_Work instructions:_ Present every line of the records below as a numbered list, leaving out the blank lines.

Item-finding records
═══

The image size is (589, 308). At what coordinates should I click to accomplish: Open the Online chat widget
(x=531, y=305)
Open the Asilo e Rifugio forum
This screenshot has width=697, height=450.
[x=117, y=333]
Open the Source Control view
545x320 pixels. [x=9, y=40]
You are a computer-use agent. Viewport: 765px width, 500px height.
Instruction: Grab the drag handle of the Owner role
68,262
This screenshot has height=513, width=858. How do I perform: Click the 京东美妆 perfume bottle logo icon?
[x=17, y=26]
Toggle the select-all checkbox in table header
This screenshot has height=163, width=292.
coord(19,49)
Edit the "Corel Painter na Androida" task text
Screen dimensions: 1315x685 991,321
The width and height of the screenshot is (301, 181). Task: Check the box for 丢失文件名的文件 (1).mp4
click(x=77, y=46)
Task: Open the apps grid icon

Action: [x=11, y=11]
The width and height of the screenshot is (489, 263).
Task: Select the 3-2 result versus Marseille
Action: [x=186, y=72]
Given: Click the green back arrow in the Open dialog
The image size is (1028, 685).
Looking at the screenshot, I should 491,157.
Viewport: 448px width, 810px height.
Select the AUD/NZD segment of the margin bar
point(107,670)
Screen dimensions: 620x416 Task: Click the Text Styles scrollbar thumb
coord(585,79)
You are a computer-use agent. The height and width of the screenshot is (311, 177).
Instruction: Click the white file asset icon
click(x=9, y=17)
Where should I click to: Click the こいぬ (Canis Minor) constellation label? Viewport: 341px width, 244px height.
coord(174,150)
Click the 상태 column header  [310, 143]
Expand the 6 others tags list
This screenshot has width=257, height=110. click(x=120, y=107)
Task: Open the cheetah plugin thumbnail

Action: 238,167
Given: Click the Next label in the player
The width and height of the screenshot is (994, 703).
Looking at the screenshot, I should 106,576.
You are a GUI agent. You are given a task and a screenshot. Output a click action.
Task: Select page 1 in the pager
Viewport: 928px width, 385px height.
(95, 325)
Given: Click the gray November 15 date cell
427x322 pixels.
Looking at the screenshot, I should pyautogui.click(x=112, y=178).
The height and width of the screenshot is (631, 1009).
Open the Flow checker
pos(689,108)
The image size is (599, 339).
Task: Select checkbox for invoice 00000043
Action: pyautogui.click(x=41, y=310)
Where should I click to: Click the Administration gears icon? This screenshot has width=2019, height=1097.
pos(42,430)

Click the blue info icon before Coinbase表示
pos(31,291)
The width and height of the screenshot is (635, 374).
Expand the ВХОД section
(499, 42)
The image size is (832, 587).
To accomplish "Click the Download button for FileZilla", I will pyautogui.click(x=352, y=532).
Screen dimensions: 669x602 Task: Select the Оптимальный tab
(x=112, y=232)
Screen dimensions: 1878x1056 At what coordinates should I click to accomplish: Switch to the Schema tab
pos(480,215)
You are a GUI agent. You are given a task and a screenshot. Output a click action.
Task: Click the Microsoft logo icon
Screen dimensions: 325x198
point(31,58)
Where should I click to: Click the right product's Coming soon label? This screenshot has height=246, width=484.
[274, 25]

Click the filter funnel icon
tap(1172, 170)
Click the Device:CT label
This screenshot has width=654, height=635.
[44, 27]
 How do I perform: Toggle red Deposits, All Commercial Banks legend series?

═══

_Written response:_
1. The image size is (589, 308). At what coordinates should I click to accomplish: Open the Online chat widget
2. (x=531, y=305)
3. Open the Asilo e Rifugio forum
4. This screenshot has width=697, height=450.
5. [x=117, y=333]
6. Open the Source Control view
7. 545x320 pixels. [x=9, y=40]
8. You are a computer-use agent. Viewport: 765px width, 500px height.
9. Instruction: Grab the drag handle of the Owner role
10. 68,262
11. This screenshot has height=513, width=858. How do I perform: Click the 京东美妆 perfume bottle logo icon?
12. [x=17, y=26]
13. Toggle the select-all checkbox in table header
14. This screenshot has height=163, width=292.
15. coord(19,49)
16. Edit the "Corel Painter na Androida" task text
17. Screen dimensions: 1315x685 991,321
18. The width and height of the screenshot is (301, 181). Task: Check the box for 丢失文件名的文件 (1).mp4
19. click(x=77, y=46)
20. Task: Open the apps grid icon
21. Action: [x=11, y=11]
22. The width and height of the screenshot is (489, 263).
23. Task: Select the 3-2 result versus Marseille
24. Action: [x=186, y=72]
25. Given: Click the green back arrow in the Open dialog
26. The image size is (1028, 685).
27. Looking at the screenshot, I should 491,157.
28. Viewport: 448px width, 810px height.
29. Select the AUD/NZD segment of the margin bar
30. point(107,670)
31. Screen dimensions: 620x416 Task: Click the Text Styles scrollbar thumb
32. coord(585,79)
33. You are a computer-use agent. The height and width of the screenshot is (311, 177).
34. Instruction: Click the white file asset icon
35. click(x=9, y=17)
36. Where should I click to: Click the こいぬ (Canis Minor) constellation label? Viewport: 341px width, 244px height.
37. coord(174,150)
38. Click the 상태 column header  [310, 143]
39. Expand the 6 others tags list
40. This screenshot has width=257, height=110. click(x=120, y=107)
41. Task: Open the cheetah plugin thumbnail
42. Action: 238,167
43. Given: Click the Next label in the player
44. The width and height of the screenshot is (994, 703).
45. Looking at the screenshot, I should 106,576.
46. You are a GUI agent. You are given a task and a screenshot. Output a click action.
47. Task: Select page 1 in the pager
48. Viewport: 928px width, 385px height.
49. (95, 325)
50. Given: Click the gray November 15 date cell
51. 427x322 pixels.
52. Looking at the screenshot, I should pyautogui.click(x=112, y=178).
53. The height and width of the screenshot is (631, 1009).
54. Open the Flow checker
55. pos(689,108)
56. The image size is (599, 339).
57. Task: Select checkbox for invoice 00000043
58. Action: pyautogui.click(x=41, y=310)
59. Where should I click to: Click the Administration gears icon? This screenshot has width=2019, height=1097.
60. pos(42,430)
61. Click the blue info icon before Coinbase表示
62. pos(31,291)
63. The width and height of the screenshot is (635, 374).
64. Expand the ВХОД section
65. (499, 42)
66. The image size is (832, 587).
67. To accomplish "Click the Download button for FileZilla", I will pyautogui.click(x=352, y=532).
68. Screen dimensions: 669x602 Task: Select the Оптимальный tab
69. (x=112, y=232)
70. Screen dimensions: 1878x1056 At what coordinates should I click to accomplish: Switch to the Schema tab
71. pos(480,215)
72. You are a GUI agent. You are given a task and a screenshot. Output a click action.
73. Task: Click the Microsoft logo icon
74. Screen dimensions: 325x198
75. point(31,58)
76. Where should I click to: Click the right product's Coming soon label? This screenshot has height=246, width=484.
77. [274, 25]
78. Click the filter funnel icon
79. tap(1172, 170)
80. Click the Device:CT label
81. This screenshot has width=654, height=635.
82. [44, 27]
83.  How do I perform: Toggle red Deposits, All Commercial Banks legend series?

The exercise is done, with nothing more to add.